■ **Problem to solve**
Look through the data below for the line with "Task: Collapse the 微信 group chevron" and the line with "Select profile slot 1", then output those two and all lines in between, exactly as written.

■ **Data**
◇ ◇ ◇

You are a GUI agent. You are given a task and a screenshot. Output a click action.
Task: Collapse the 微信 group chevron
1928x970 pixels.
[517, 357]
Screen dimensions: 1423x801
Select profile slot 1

◇ ◇ ◇

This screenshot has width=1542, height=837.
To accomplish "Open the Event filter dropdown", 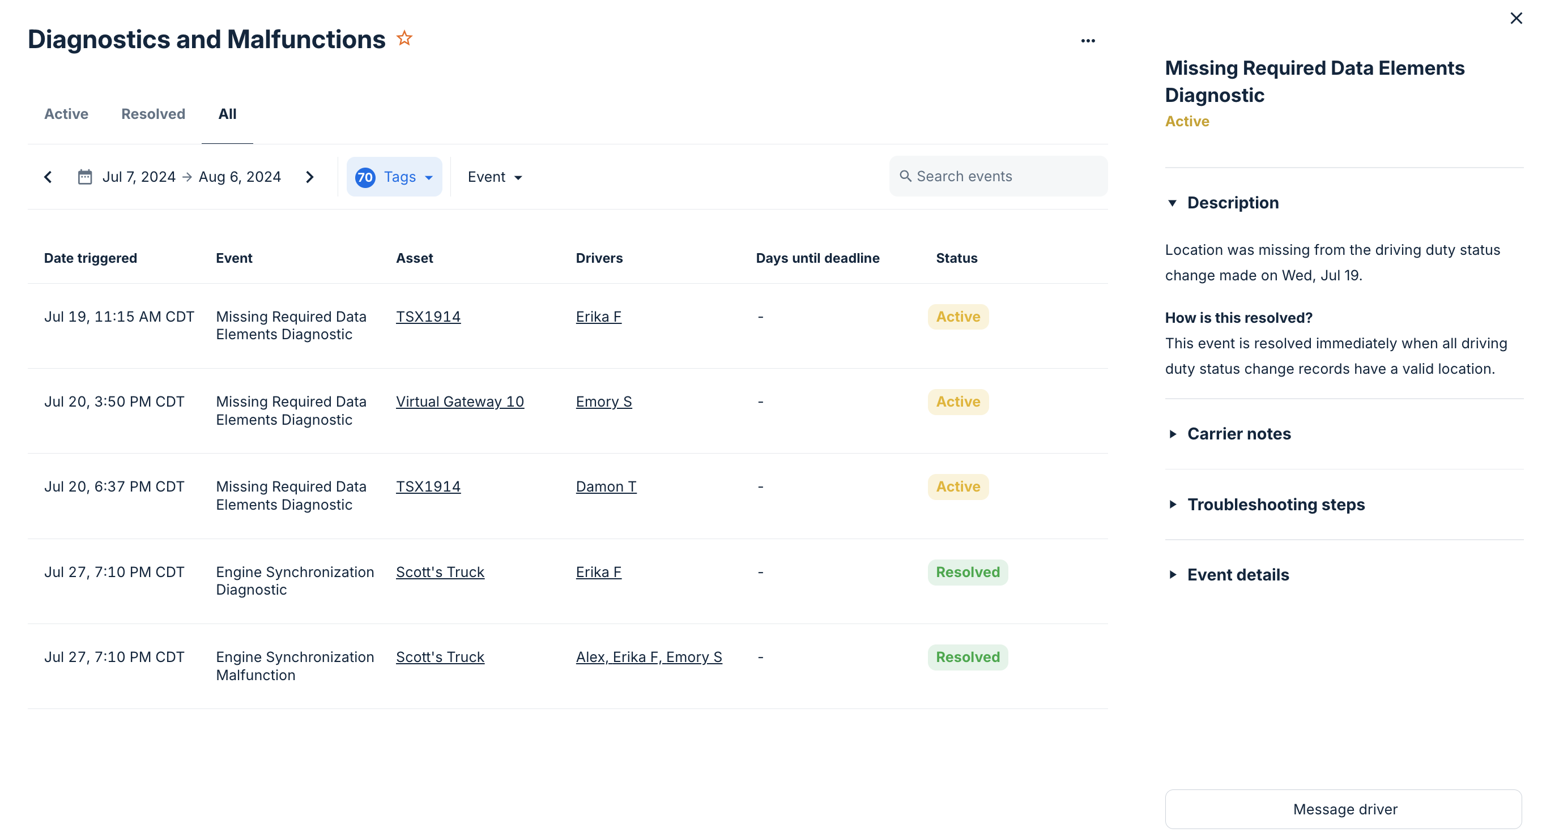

◇ ◇ ◇

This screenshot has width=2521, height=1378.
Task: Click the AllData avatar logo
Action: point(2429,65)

◇ ◇ ◇

■ **Written answer**
Task: Collapse the 微信 group chevron
1928x970 pixels.
[517, 357]
Screen dimensions: 1423x801
Select profile slot 1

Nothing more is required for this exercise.